#### INFORMATION SUPPLIED ####

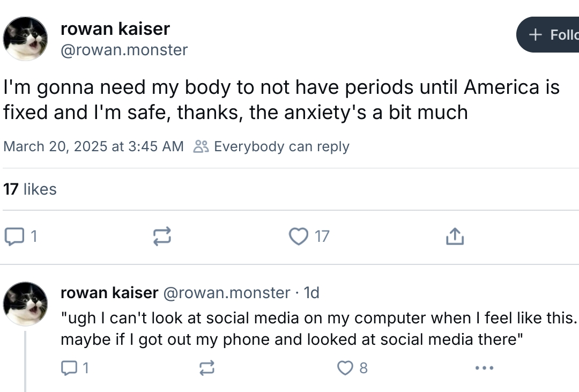Open the 17 likes list
The height and width of the screenshot is (392, 579).
pyautogui.click(x=29, y=189)
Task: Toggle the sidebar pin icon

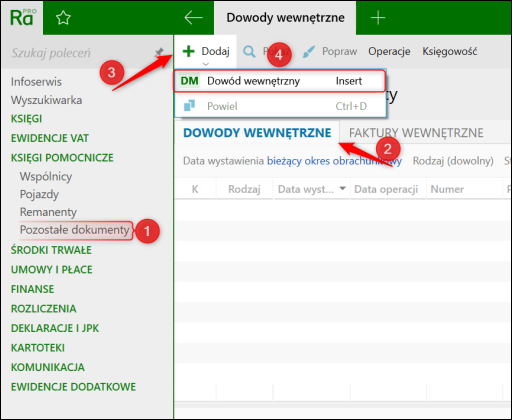Action: 159,52
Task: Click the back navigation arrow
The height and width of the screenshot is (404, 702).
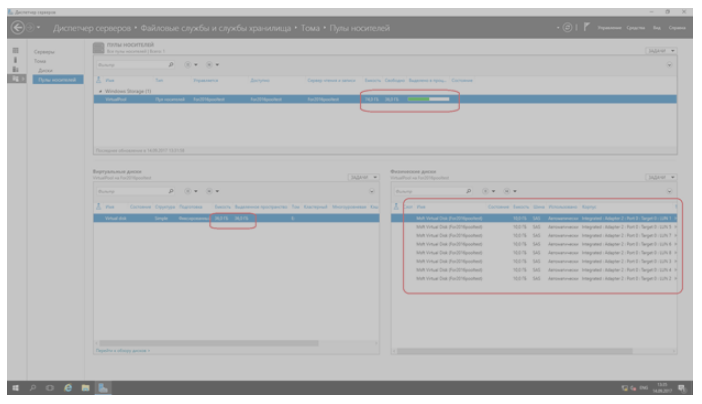Action: click(x=17, y=29)
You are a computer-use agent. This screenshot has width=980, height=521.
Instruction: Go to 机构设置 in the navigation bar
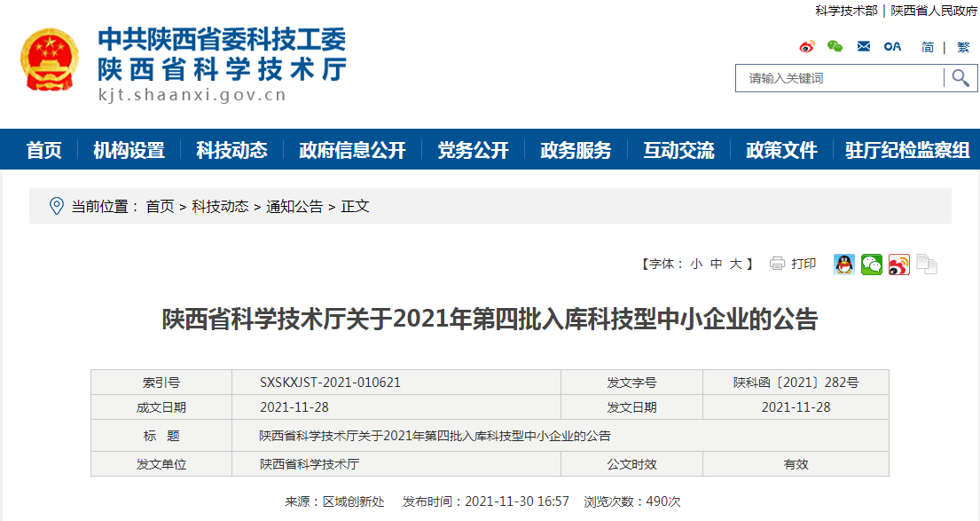(129, 150)
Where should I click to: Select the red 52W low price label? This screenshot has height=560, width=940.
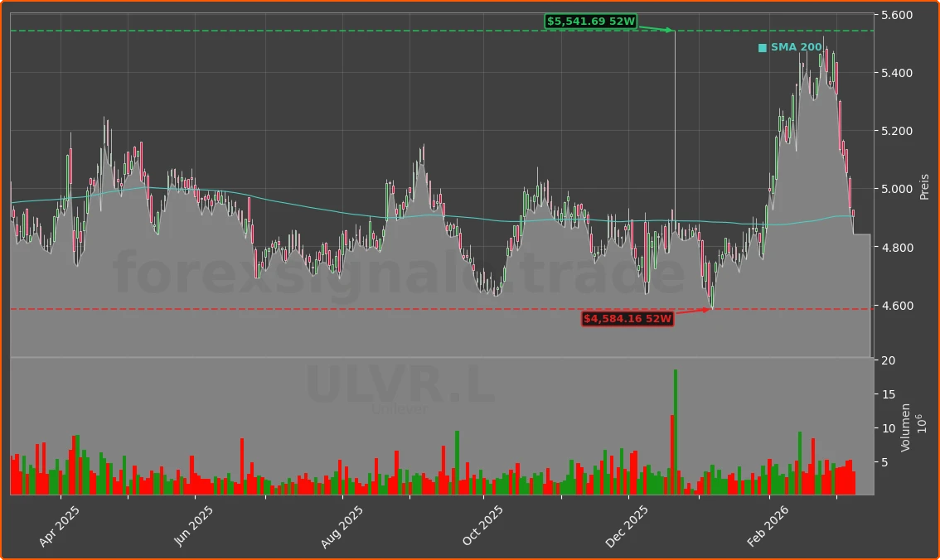point(627,318)
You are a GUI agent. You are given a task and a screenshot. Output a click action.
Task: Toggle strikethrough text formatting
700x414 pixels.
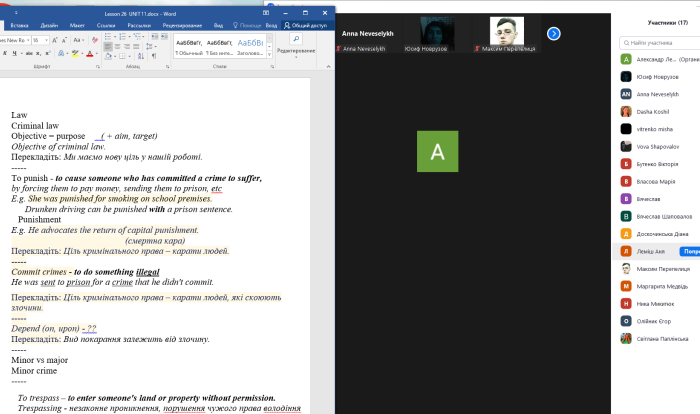pos(29,54)
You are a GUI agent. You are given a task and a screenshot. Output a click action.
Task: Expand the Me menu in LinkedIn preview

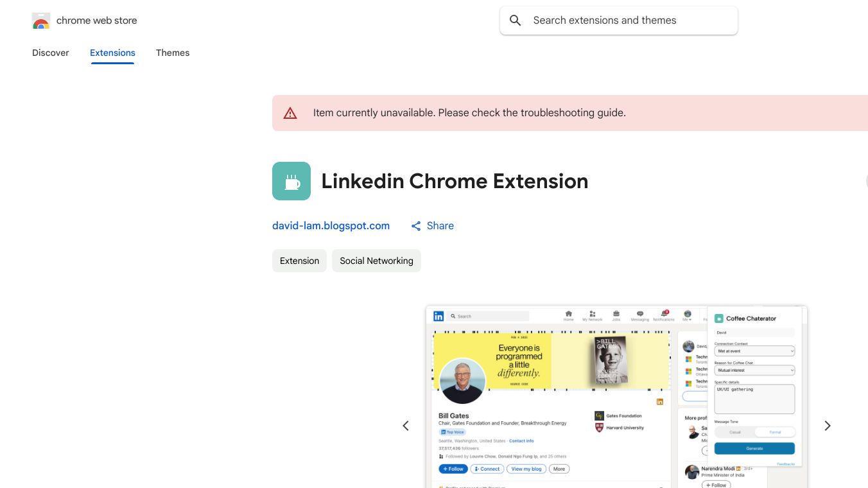pyautogui.click(x=687, y=315)
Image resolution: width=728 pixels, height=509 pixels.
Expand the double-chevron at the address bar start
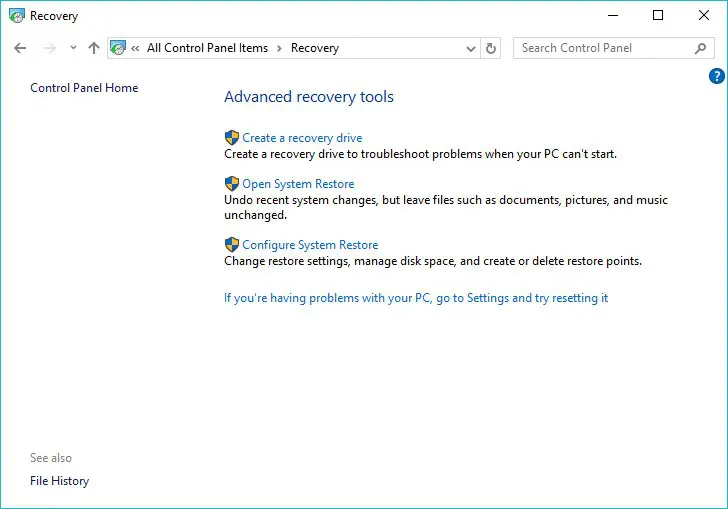click(x=135, y=48)
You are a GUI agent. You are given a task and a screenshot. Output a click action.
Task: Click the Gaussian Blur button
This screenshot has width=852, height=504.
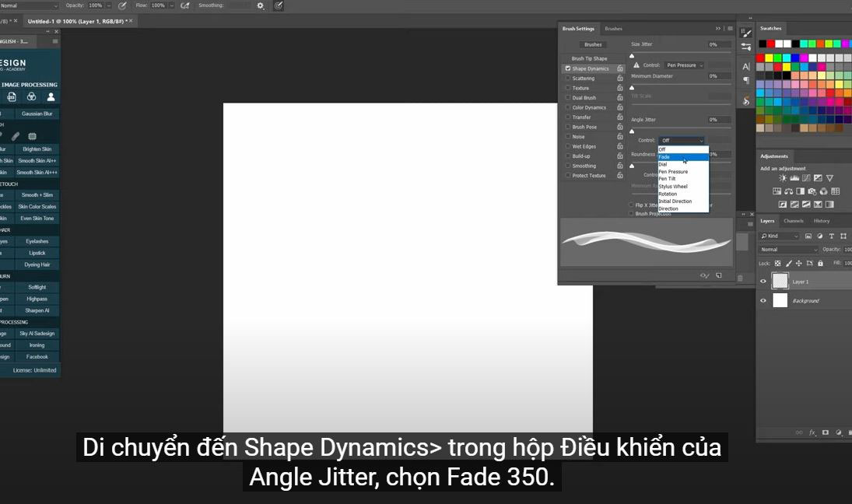37,114
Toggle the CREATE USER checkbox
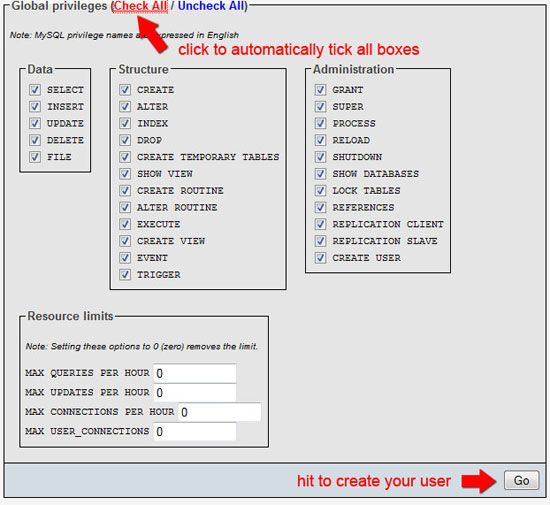Image resolution: width=550 pixels, height=505 pixels. coord(320,258)
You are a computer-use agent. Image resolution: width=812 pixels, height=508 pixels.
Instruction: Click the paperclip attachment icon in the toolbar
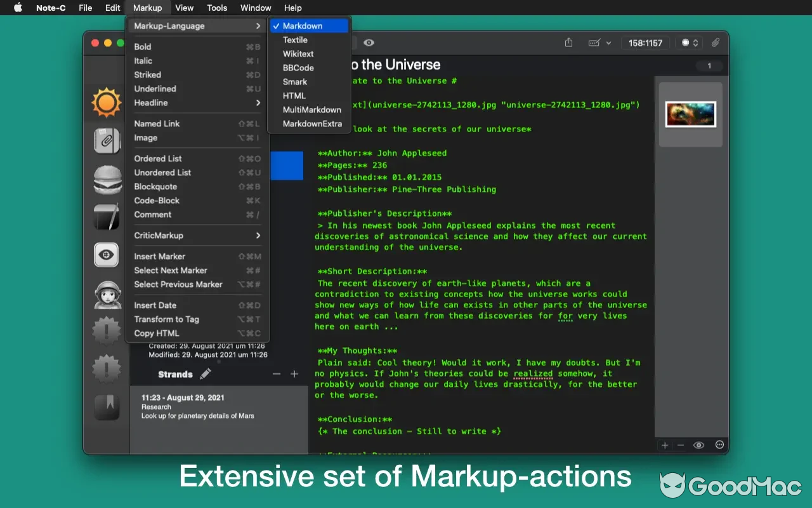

####

● WHAT YOU HAVE TO DO
From the line with "700x414 pixels." down to the final line of the entries above, repeat each line exactly; omit the pictures.

● OUTPUT FOR THIS TASK
700x414 pixels.
pos(29,54)
You are a GUI agent. You are given a task and a screenshot. Output a click action.
Task: Expand the Me menu in LinkedIn preview

pyautogui.click(x=687, y=315)
Image resolution: width=728 pixels, height=509 pixels.
Expand the double-chevron at the address bar start
click(x=135, y=48)
You are a GUI agent. You are given a task and a screenshot. Output a click action.
Task: Click the Gaussian Blur button
This screenshot has width=852, height=504.
37,114
Toggle the CREATE USER checkbox
Image resolution: width=550 pixels, height=505 pixels. coord(320,258)
You are a computer-use agent. Image resolution: width=812 pixels, height=508 pixels.
Instruction: Click the paperclip attachment icon in the toolbar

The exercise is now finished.